Work required - Reproduce, from the lines below, exactly the stretch that begins at the line containing "Given: Select the 9.84 / 25.0 measurement" and ends at the line containing "Task: Choose the Current month radio button", both included.

[Data shown — start]

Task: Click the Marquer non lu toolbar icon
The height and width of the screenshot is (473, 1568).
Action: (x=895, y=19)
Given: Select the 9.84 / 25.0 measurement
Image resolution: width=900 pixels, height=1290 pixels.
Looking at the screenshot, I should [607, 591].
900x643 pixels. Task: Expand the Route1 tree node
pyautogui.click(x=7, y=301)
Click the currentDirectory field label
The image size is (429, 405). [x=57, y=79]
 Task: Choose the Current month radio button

[Data shown — finish]
[Data shown — start]

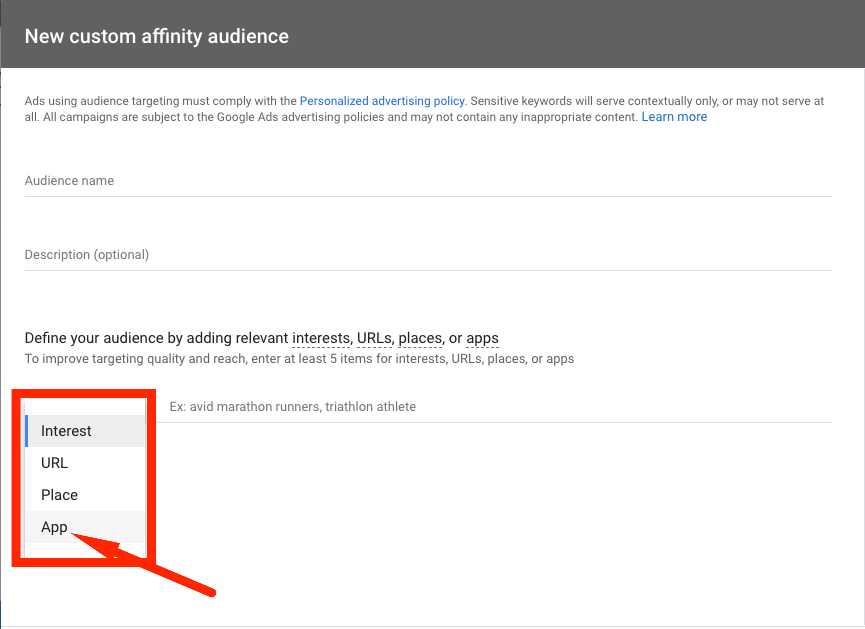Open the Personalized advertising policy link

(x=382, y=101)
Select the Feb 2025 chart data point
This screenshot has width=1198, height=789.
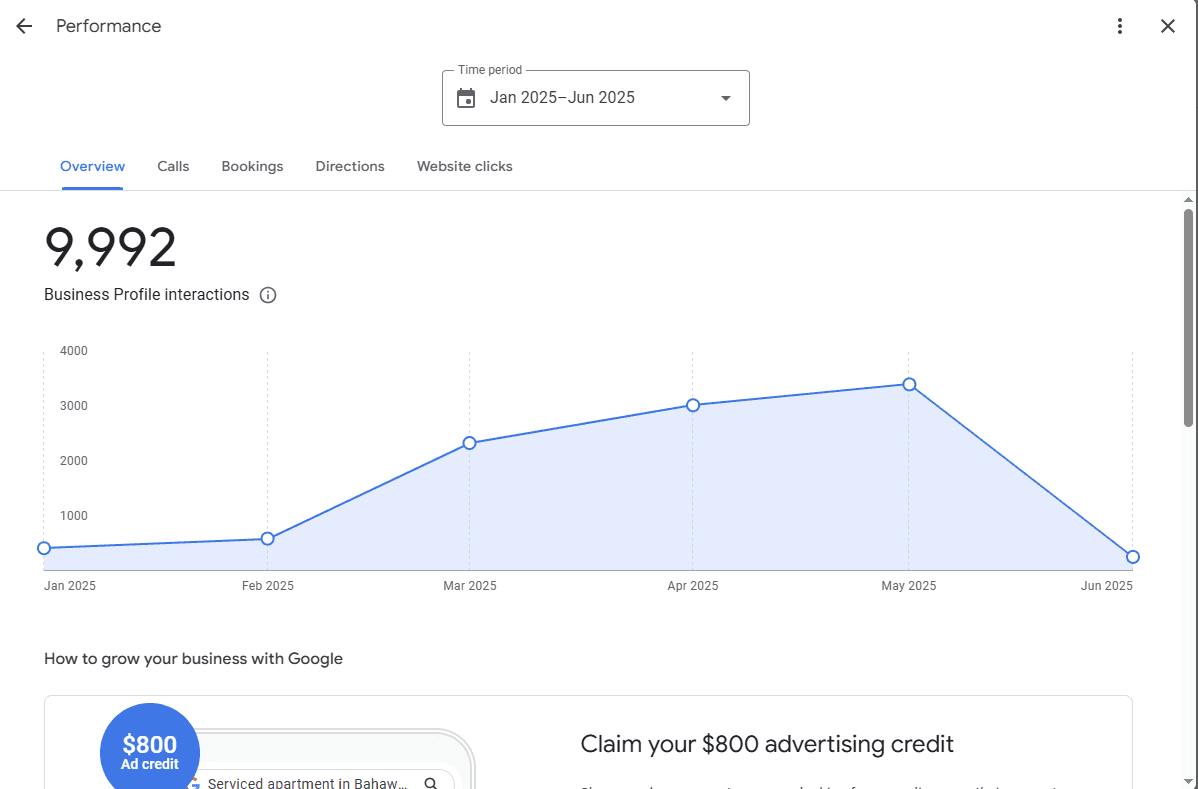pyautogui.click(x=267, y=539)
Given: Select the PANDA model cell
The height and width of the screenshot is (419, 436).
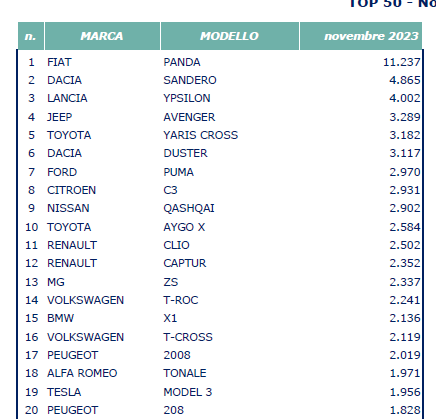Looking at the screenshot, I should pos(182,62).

[Data shown — finish]

Exercise output -
Given: Select the 9.84 / 25.0 measurement
Image resolution: width=900 pixels, height=1290 pixels.
Looking at the screenshot, I should [607, 591].
900x643 pixels. Task: Expand the Route1 tree node
pyautogui.click(x=7, y=301)
Click the currentDirectory field label
The image size is (429, 405). [x=57, y=79]
 Task: Choose the Current month radio button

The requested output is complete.